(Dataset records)
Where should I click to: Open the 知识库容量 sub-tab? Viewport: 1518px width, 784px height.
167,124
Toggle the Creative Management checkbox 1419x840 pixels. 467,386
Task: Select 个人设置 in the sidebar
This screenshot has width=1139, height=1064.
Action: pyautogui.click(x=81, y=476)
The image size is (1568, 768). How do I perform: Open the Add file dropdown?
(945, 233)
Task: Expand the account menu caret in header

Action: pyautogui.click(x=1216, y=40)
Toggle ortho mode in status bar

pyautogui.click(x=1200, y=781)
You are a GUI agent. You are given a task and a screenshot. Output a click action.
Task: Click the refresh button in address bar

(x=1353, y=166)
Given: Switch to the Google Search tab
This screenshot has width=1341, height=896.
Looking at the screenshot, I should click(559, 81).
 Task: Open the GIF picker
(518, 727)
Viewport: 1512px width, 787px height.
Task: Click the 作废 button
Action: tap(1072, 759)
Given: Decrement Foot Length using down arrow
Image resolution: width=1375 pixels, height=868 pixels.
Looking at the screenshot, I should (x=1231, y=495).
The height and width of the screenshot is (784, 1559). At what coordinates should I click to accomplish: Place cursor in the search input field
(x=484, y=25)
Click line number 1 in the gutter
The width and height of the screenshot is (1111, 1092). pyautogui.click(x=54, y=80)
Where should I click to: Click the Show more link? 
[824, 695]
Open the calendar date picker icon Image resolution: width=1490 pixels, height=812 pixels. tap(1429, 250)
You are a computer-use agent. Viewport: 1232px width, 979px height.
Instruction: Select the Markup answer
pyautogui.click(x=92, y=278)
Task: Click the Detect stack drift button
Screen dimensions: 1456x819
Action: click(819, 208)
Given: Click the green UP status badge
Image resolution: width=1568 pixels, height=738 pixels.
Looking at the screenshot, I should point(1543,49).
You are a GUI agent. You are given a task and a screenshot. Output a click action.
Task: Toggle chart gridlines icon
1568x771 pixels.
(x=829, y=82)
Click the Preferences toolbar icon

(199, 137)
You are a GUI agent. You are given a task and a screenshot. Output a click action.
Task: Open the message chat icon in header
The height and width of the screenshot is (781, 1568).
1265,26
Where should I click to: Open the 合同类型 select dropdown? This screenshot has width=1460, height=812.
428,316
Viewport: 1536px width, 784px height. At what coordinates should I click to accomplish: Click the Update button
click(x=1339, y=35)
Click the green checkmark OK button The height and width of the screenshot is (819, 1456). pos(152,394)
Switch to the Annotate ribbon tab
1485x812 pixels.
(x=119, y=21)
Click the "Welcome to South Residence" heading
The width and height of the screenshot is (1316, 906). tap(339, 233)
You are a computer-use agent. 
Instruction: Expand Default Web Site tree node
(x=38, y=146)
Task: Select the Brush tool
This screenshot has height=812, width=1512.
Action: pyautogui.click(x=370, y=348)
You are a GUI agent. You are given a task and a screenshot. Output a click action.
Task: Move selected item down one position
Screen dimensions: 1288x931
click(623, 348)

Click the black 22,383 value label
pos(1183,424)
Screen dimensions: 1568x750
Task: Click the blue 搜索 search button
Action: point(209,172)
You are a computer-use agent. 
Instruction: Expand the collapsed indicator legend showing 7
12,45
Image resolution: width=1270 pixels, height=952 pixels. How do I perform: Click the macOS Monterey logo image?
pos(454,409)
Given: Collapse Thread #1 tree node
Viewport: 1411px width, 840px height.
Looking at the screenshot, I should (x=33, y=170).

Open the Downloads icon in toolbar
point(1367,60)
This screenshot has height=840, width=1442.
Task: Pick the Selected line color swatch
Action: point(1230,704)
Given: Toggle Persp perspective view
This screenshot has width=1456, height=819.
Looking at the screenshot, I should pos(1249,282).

**EXERCISE DETAILS**
Would you copy exactly the lines from the one that contains "Screen dimensions: 1288x931" through the final line of the records above, including both?

**FINISHED TASK**
Screen dimensions: 1288x931
click(623, 348)

Click the black 22,383 value label
pos(1183,424)
Screen dimensions: 1568x750
Task: Click the blue 搜索 search button
Action: point(209,172)
You are a computer-use agent. 
Instruction: Expand the collapsed indicator legend showing 7
12,45
Image resolution: width=1270 pixels, height=952 pixels. How do I perform: Click the macOS Monterey logo image?
pos(454,409)
Given: Collapse Thread #1 tree node
Viewport: 1411px width, 840px height.
Looking at the screenshot, I should (x=33, y=170).

Open the Downloads icon in toolbar
point(1367,60)
This screenshot has height=840, width=1442.
Task: Pick the Selected line color swatch
Action: point(1230,704)
Given: Toggle Persp perspective view
This screenshot has width=1456, height=819.
Looking at the screenshot, I should pos(1249,282).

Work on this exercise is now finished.